The observed membrane potential changes in the scar and uninjured regions are a function of the transmembrane conductance as well as the intercellular, intracellular and extracellular resistivities. Our analysis approach using a single exponential fit to characterize the spread of current in space does not take into consideration possible differential changes in transmembrane conductance. This fact constitutes a limitation, especially concerning the interpretation of the results from the uninjured areas. Furthermore, this study did not evaluate the effect of deletion of Cx43 from bone marrow derived cells on myocyte membrane conductance or extracellular resistance in the intact heart. We believe significant changes in these parameters are unlikely to be present in the chimeric mice, however their contribution to the changes in the passive electrical properties of the tissue cannot be discounted. In contrast to the uninjured myocardium, the cell populations in the scar have comparatively lower transmembrane conductances28,49, therefore a significant contribution of transmembrane conductance changes due to Cx43 deletion to the measured passive conduction properties is less likely. Studies have suggested that cardiac conduction may be altered as a result of enhanced mechanosensitive channel activity in response to cardiac injury50. In the current study, measurements were obtained in the absence of mechanical contraction. It is possible that mechanosensitive channel activation may contribute to changes in non-junctional conductance in the contracting heart. We also recognize the possibility that other cell types and connexin isoforms may contribute to coupling in within cardiac scars and between myocytes and non-myocytes in the scar. Other parameters that could affect the spread of electrical current in space including wall thickness and fluid in the RV chamber are assumed to be similar between groups. Finally, other mechanisms of intercellular communication that are independent of gap junctions including ephaptic coupling could further enhance the effects of direct electrical coupling provided by gap junctions.

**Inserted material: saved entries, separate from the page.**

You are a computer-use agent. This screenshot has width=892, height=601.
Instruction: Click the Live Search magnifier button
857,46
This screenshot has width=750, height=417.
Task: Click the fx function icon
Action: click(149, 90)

There is now strong evidence supporting heterocellular functional electrical coupling in the intact heart. What remains unknown is the specific cell types that are involved in these electrical interactions. The current study is consistent with prior studies and suggests inflammatory cells are an important cell population that contributes to scar electrophysiology following cardiac injury. More studies are needed to further identify the specific types of inflammatory cells, how functional coupling changes as inflammation progresses during cardiac disease, and to determine the impact of these interactions on the development of cardiac arrhythmias. Studies are also needed to evaluate the functional role of heterocellular coupling in the setting of specific cardiac pathologies.